Le problème profond des marques de luxe depuis quelques années est un problème humain, pas technologique. Un problème d’identité et de différence. Un problème de finalité et pas de moyens. Un problème de quoi dire ? et non de comment dire ? de sens et non de tuyauterie…
Souvent, une philosophie et une histoire, une identité, une vision et des convictions surtout… Et on n’a pas beaucoup de temps pour décider quels sont ses fondamentaux.
La question n’est pas « quels sont les bons ? » (trois années de consulting a minima), mais « quels sont ceux auxquels on croit ? » (une demi-journée.) C’est une question de « foi ». La foi est puissante et intrinsèquement légitime.

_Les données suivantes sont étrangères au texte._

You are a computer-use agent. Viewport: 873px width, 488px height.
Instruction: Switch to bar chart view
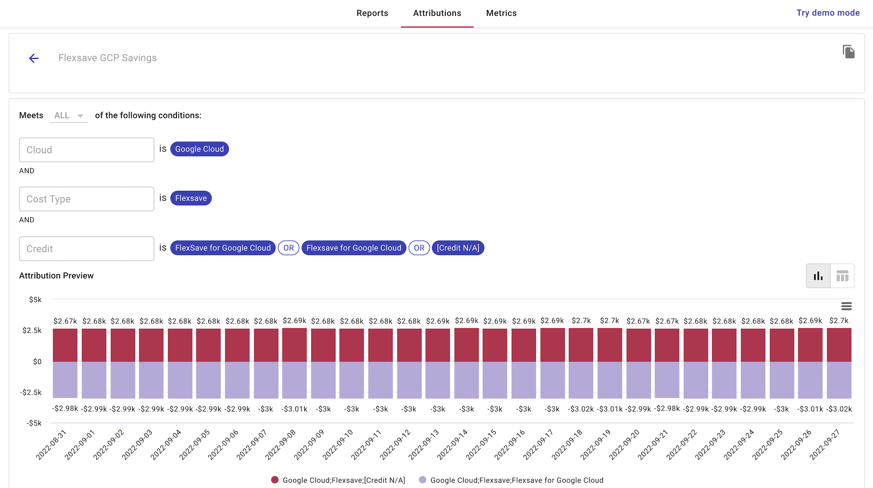(x=818, y=276)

Le problème profond des marques de Luxe depuis quelques années est un problème humain, pas technologique. Un problème d’identité et de différence. Un problème de finalité et pas de moyens. Un problème de quoi dire ? et non de comment dire ? de sens et non de tuyauterie… Tant que l’on n’acceptera pas cela – et je sais sincèrement que c’est terriblement compliqué et délicat au sein des états major de faire vraiment ce choix de positionnement de leur marque, ce choix délicat de renoncement à la fois, de parti pris et de prise de risque, on continuera à prendre des vessies pour des lanternes et la digitalisation comme un positionnement de marque possible. On en est là aujourd’hui. Comme ce travail de fond, d’identité, n’est pas fait complétement on essaye tous azimuts de colmater les identités de marques avec des thématiques à l’œuvre aujourd’hui : Luxe et digital, Luxe et développement durable, Luxe et innovations, Luxe et intelligence artificiel…Luxe et la culture du manioc en Amérique Centrale. Pour finir de répondre à votre question, oui c’est à la fois pratique et tout à fait normal d’aller à la rencontre des tribus de Jeunes X, Y ou Z ou de la culture Rap en ayant appris leur langue. C’est la moindre des choses. Après comprendre et partager leur culture sans broncher, comme si « de rien n’était » …on peut se payer le Luxe d’en penser quelque chose.